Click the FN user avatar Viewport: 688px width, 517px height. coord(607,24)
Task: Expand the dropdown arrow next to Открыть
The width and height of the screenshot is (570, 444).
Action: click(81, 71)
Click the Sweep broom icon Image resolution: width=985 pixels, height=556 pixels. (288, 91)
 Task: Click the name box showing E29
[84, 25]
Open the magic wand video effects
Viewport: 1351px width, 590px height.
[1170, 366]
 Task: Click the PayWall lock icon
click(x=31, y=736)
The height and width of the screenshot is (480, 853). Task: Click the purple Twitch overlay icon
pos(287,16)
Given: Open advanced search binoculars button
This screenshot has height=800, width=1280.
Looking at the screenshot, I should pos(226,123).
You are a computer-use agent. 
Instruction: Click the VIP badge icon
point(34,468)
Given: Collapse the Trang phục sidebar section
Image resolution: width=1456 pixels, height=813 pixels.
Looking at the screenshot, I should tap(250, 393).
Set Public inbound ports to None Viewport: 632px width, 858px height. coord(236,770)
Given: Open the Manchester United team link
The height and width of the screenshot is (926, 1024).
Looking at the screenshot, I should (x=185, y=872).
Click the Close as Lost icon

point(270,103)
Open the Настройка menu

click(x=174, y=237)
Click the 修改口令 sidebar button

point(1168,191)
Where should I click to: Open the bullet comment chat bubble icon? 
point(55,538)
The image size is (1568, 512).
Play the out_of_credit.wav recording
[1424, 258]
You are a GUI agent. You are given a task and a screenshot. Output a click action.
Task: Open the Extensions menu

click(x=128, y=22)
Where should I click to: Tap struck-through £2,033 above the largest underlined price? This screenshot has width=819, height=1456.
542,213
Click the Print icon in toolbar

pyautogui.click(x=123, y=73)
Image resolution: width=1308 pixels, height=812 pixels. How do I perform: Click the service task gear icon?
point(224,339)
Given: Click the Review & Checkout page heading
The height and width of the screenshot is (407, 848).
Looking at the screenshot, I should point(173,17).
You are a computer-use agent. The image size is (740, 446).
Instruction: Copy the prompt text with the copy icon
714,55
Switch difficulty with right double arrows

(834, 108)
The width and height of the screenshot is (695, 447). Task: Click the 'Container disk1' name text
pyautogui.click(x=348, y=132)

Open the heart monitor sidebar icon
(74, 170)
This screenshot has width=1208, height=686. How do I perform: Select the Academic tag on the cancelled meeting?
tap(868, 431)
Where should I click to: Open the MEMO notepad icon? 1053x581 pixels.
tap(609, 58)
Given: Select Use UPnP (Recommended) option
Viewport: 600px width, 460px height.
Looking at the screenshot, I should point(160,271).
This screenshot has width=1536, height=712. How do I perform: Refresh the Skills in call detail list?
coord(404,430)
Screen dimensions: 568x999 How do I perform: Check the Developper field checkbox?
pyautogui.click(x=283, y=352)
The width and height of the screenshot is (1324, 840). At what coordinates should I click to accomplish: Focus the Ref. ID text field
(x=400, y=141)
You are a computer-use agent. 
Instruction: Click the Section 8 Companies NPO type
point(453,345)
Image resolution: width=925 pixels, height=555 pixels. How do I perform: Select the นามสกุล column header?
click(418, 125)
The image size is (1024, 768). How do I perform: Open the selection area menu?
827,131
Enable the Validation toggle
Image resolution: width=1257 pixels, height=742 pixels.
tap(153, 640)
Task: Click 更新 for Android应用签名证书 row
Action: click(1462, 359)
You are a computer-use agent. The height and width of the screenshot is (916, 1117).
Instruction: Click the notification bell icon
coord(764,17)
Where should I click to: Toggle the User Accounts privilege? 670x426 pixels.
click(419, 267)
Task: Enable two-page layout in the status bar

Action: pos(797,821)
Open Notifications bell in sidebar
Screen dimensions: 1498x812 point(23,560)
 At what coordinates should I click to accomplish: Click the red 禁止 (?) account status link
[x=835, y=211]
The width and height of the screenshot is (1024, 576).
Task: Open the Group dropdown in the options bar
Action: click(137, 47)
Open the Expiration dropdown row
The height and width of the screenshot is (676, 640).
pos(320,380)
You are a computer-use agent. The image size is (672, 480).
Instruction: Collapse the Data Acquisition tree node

================

▸ **Your goal**
Look at the records above. Copy every line where the string "computer" occurs.

▸ **Solution to this task**
You are a computer-use agent. 
You are a computer-use agent. The image size is (740, 446).
You are a computer-use agent. 
You are a computer-use agent. The height and width of the screenshot is (916, 1117).
You are a computer-use agent. The image size is (672, 480).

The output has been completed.